The potency depends on both the affinity and efficacy. Efficacy is the relationship between receptor occupancy and the ability to initiate a response at the molecular, cellular, tissue or system level. In other words, efficacy refers to how well an action is took after the drug is bound to a receptor. In pharmacology, a high efficacy usually means that a drug has worked since the drug caused the receptor to metabolize a certain compound extremely well.
Therefore, it makes sense that a drug's effectiveness, potency, is affected by how well the drug can bind to a receptor, affinity, and how it is able to cause a reaction in the receptor when bound, efficacy.
The response is equal to the effect, or Eand depends on both the drug binding and the drug-bound receptor then producing a response; thus, potency depends on both affinity and efficacy. Two fundamental properties of agonists are affinity and efficacy.
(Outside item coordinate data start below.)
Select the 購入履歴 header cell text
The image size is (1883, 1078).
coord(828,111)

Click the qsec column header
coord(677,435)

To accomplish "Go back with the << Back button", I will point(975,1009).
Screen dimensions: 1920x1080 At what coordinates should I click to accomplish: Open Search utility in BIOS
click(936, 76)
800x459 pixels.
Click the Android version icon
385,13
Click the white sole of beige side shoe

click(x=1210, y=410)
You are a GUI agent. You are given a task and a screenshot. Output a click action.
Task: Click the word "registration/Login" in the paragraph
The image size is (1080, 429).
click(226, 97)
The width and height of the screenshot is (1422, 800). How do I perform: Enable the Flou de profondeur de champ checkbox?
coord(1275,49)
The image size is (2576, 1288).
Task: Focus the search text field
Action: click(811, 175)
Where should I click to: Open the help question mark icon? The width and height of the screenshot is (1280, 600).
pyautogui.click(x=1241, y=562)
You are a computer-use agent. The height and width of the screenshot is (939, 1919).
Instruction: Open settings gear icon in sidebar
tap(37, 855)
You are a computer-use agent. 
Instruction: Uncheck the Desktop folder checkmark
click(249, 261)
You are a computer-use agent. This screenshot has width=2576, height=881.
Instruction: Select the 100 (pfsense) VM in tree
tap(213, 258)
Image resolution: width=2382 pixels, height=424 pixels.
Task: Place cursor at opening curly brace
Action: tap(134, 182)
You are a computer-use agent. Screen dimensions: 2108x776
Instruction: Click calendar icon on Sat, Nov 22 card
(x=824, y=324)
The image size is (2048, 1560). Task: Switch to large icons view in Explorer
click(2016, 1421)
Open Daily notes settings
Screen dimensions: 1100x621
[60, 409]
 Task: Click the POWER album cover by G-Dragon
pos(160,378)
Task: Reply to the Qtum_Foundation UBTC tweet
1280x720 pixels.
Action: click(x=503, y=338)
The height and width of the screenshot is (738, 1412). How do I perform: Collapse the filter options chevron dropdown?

Affinity can be defined as the tenacity with which a drug binds to its receptor. In statistical terms, it can be defined as the probability that a drug molecule will bind to an available receptor at any given instant in time.
Efficacy is an inherent property of an agonist that determines its ability to produce its biological effect. By definition, it is a property of the drug, not the receptor or tissue. Affinity gets the drug bound to the receptor, and efficacy determines what happens once the drug is bound.
The term potency is used as a comparative term for distinguishing which agonist has a higher affinity for a given receptor Figure 2.How to plot a dose response curve and measure EC50
Schematic illustration of the dose-response curves for a series of agonists A, B, C and D that have the same efficacy, but differ in terms of their potency.
Agonists can also differ in terms of their efficacy, or maximum response. Figure 4 shows a plot of four agonists that differ in terms of their relative efficacy.
Drug A is the most efficacious, and Drug D the least. Drugs that bind to a receptor, but produce less than maximal activation e. Dose-response relationships for four agonists that vary in efficacy. Each drug has essentially the same EC50 value equi-potentbut differ in terms of the maximum response they can produce at high concentrations that saturate all available receptor sites.
Clinical Examples of Partial Agonists Clinically used examples of partial agonists include: Schizophrenia is a condition associated with both excess dopamine activity in one area of the brain resulting in hallucinations and delusionsas well as a co-existing reduced dopamine activity in another area causing cognitive impairment. Aripiprazole is thought to produce beneficial effects in schizophrenia by exerting agonist effects in areas of dopamine deficit, while exerting sufficient antagonist effects in areas of dopamine hyperactivity.
The presence of ISA results in a neutral effect on heart rate and cardiac output when the sympathetic nervous system is not activated e. They may be an appropriate choice for patients who require a beta blocker e.
They are generally considered undesirable for use in patients who have previously had an myocardial infarction, since this may interfere with their otherwise anti-ischemic properties on the heart. Signal Transduction Mechanisms for Agonists Once an agonist has bound to its receptor, its effects are transduced into a cellular response by one of several different mechanisms.
A few of the most common mechanisms include: Examples of these mechanisms are shown below. Direct activation of an ion channel The drug receptor is structurally attached to an ion channel.
This results in a flow of channel permeant ions e. Na and K for nicotinic receptors down their electrochemical gradient with a resultant change in membrane potential Figure 5. In skeletal muscle, this results in a depolarization of the membrane potential, the production of an action potential, and contraction the biological response.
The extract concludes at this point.